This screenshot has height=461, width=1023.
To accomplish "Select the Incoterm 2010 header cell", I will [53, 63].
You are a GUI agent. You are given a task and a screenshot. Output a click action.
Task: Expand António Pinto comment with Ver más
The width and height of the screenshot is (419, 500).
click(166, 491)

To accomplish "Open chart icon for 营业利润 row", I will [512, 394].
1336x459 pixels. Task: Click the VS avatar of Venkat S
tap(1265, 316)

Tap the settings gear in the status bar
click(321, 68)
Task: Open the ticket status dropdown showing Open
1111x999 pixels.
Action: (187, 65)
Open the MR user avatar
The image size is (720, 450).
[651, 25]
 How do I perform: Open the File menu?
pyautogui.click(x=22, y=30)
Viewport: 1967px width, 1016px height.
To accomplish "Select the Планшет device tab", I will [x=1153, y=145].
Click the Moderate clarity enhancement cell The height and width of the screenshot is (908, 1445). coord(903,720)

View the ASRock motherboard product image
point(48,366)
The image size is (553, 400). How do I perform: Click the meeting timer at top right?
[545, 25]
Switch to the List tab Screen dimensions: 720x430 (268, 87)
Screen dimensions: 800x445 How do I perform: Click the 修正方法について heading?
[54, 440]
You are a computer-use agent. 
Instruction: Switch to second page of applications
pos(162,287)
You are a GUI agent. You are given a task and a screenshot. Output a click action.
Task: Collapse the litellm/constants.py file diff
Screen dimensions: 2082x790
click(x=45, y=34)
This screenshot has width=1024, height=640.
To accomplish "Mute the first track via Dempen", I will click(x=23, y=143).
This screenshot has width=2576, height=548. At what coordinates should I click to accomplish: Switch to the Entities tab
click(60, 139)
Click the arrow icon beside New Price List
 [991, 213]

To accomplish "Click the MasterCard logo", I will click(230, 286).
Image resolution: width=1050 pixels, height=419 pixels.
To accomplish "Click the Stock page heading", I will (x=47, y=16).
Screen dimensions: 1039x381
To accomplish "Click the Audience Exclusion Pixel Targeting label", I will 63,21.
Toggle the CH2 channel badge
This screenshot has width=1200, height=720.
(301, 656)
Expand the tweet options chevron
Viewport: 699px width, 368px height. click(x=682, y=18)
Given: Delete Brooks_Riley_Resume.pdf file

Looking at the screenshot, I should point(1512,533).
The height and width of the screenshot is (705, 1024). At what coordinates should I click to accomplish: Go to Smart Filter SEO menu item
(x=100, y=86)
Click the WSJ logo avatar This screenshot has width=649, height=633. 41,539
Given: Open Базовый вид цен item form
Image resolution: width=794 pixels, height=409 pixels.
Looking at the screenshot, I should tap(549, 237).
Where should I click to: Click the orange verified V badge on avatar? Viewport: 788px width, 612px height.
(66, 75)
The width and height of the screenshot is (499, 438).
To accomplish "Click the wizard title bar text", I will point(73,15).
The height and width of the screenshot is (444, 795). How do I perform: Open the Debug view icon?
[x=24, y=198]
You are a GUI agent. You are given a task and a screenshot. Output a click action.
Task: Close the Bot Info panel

= = = = = = =

_Try it_.
What number of lines in the records hold "Select"? Reply with that number alone.

_Response box_.
2